Friday, February 15, 2019

Review: BORDER

Tina has the jutting forehead and forward mouth of an early humanoid. We see this in the film's second shot. It's not a spoiler to reveal that she later attributes this to chromosomes. She works as a border inspector, using her heightened sense of smell to pick out the kind of border crossers who are walking in fear or nervous states. Her accuracy is impeccable. One such she catches leads to her involvement in a police investigation.

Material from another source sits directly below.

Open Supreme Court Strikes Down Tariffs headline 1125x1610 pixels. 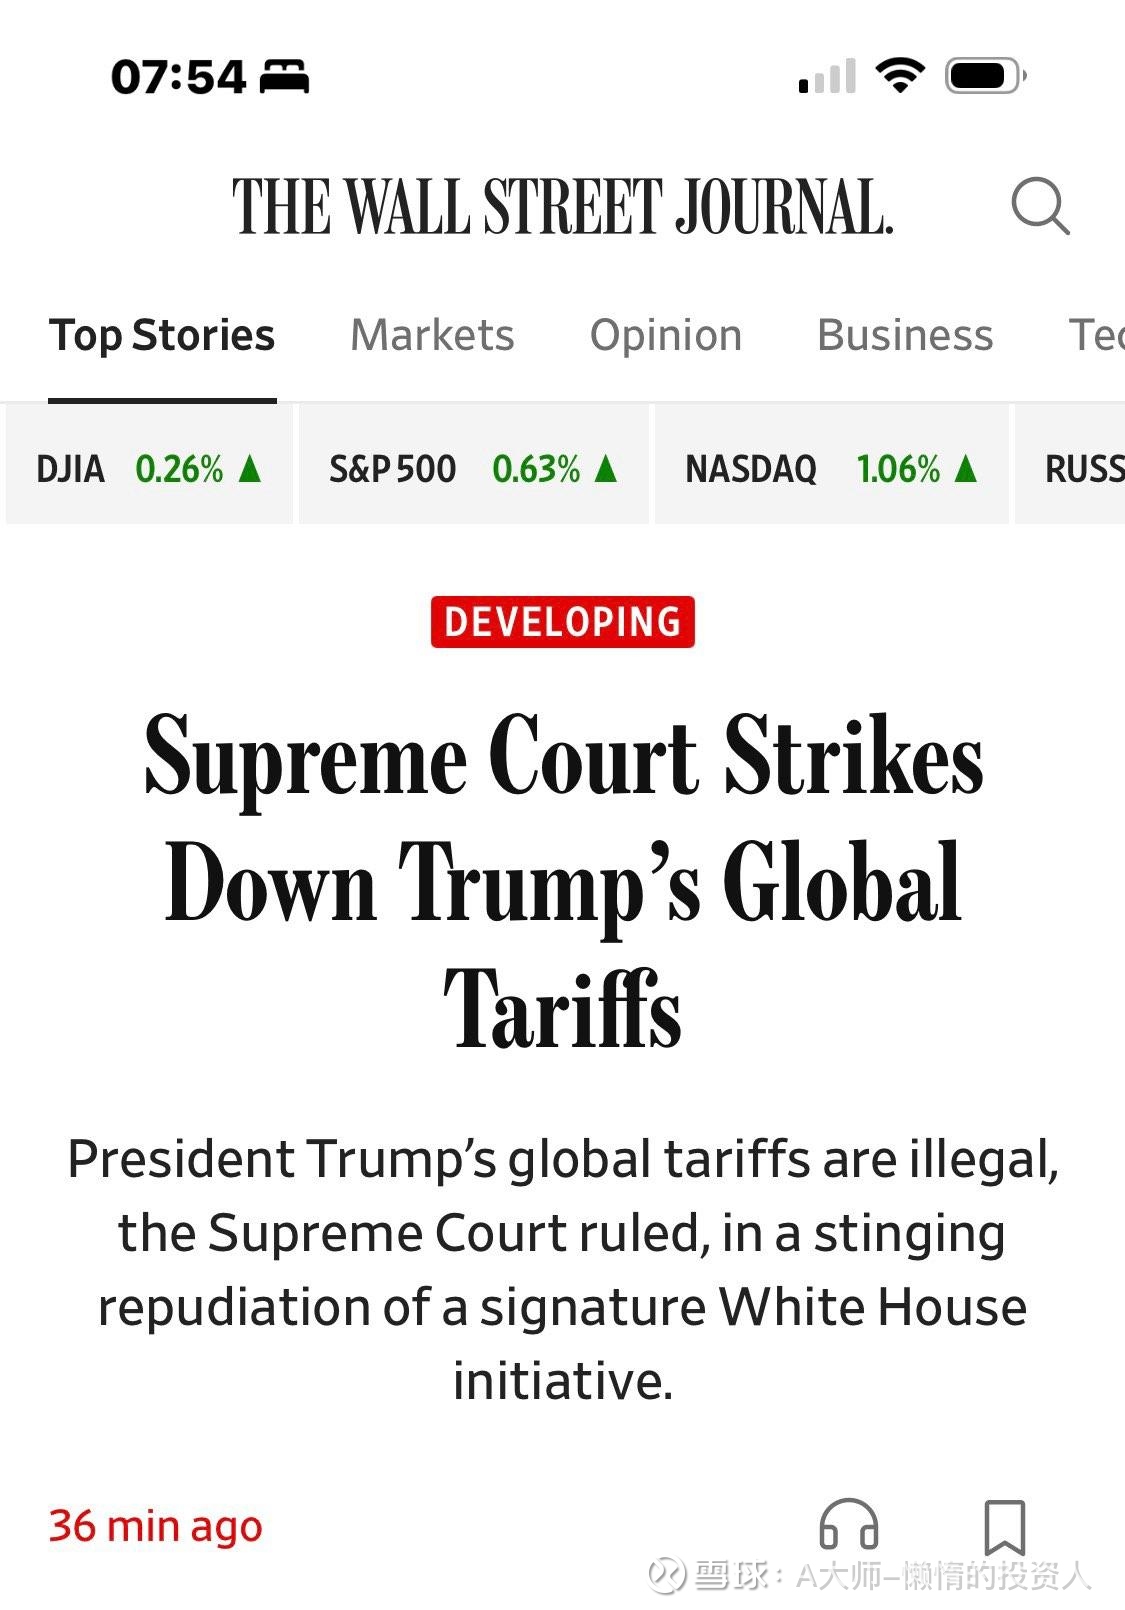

One day a man with her peculiar looks passes through. He has no perceptible smell. The two regard each other with powerful and confusing emotion. His unsettling confidence returning, he tells her where to look for him and passes on. Tina tries to resume normal life sharing house in an uneasily platonic life with a young dog breeder called Roland but is too haunted and seeks the man, Vore, finding him at a local hostel. After an encounter which draws her into his normality she relaxes into relief and invites him to stay in the small bungalow at her place.

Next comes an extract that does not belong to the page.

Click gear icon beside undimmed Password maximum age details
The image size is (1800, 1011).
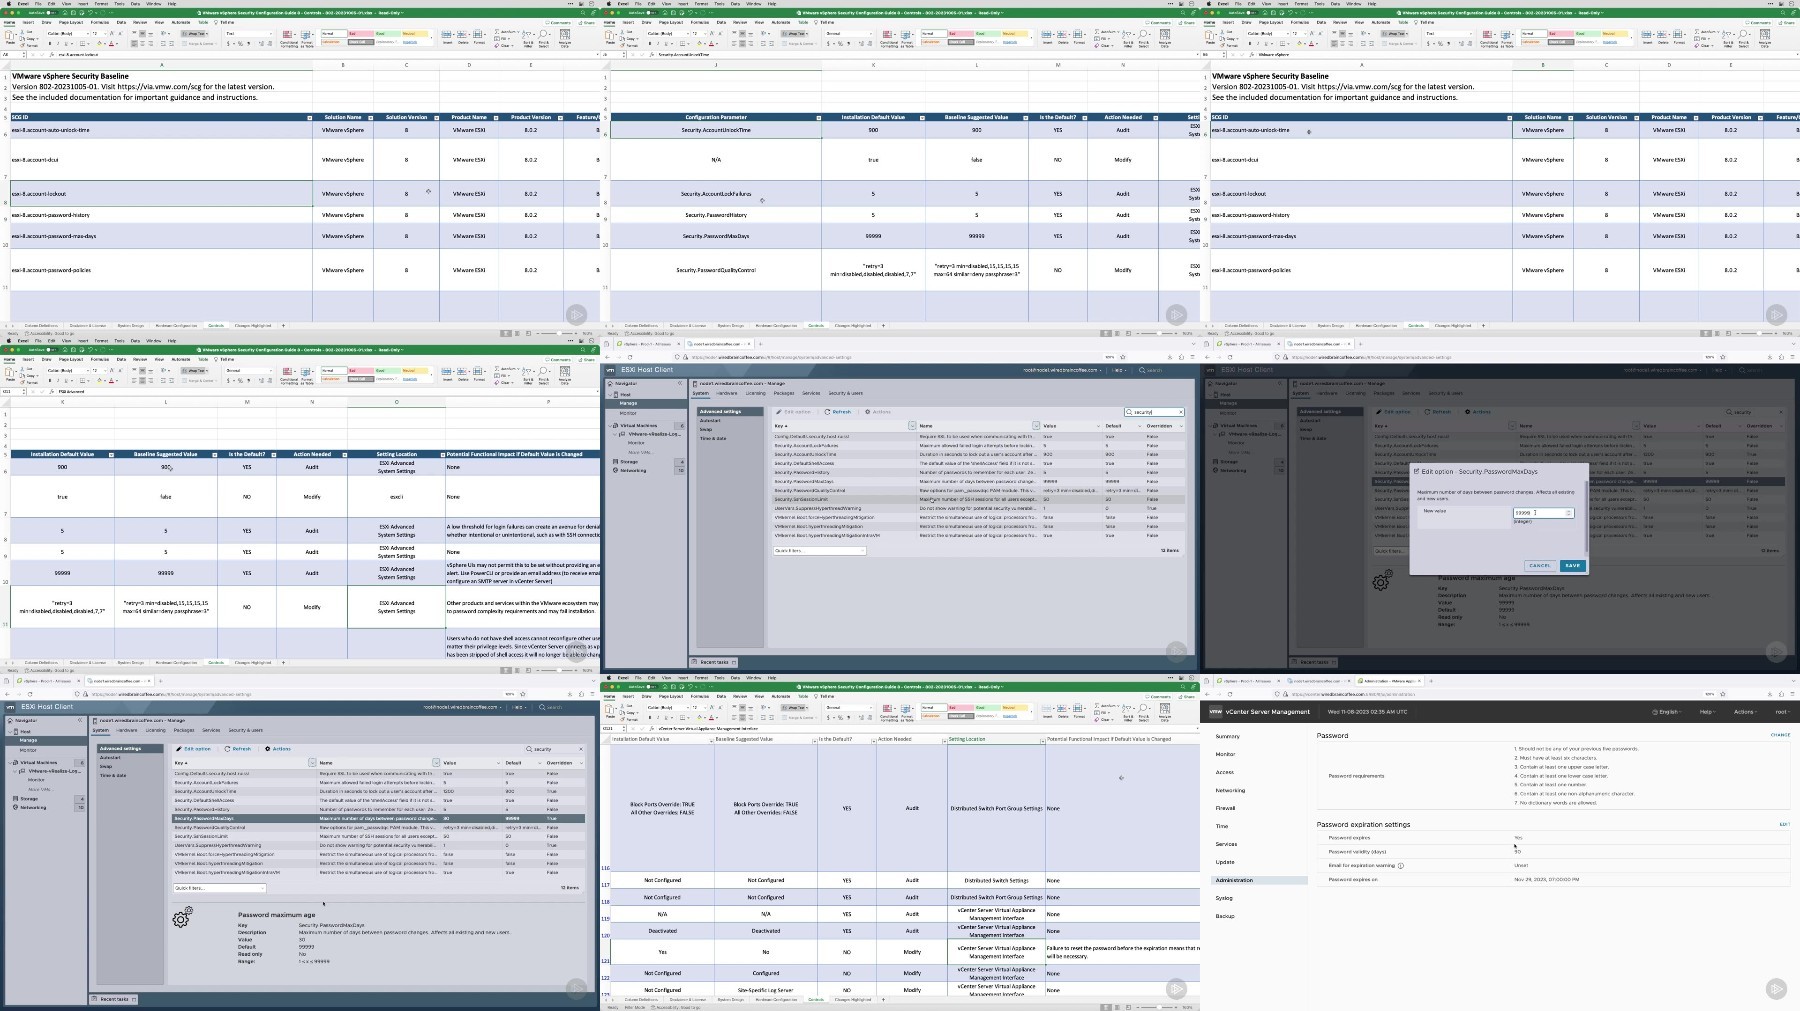182,917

There is far too much to spoil if I described more of the plot. Vore and Tina's increasing intimacy changes everything she was confident of in her world. Having learned to keep her place at the level of a sniffer dog, enduring the audible insults of the normals who pass by her intimidating gaze at the border she learns extraordinary things about herself from Vore.

Up to this point the film deftly challenges us to feel more than we wanted to for Tina. A few scenes later we are asking ourselves questions about our own acceptance of difference to degrees we would be too automatically guarded if the story involved the more recognisable spectre of intra-human racism. It's not just Tina who's getting a few life lessons. The expertly handled blend of magical realism and Nordic grit help us here. Tina and Vore look like Neanderthals but they are considered ugly rather than impossible. It's clever but it's also unfailingly warm. So, it works.

And then it gets dark. And then it gets darker. Unrelieved by sentimentality but rather leavened by the commitment of anyone who makes it to the third act, Border is a triumph of sustained credulity, a kind of prolonged dare to call it impossible and it is issued without a moment's collapse into cuteness or the dilution of comic relief. My cinematic year has begun.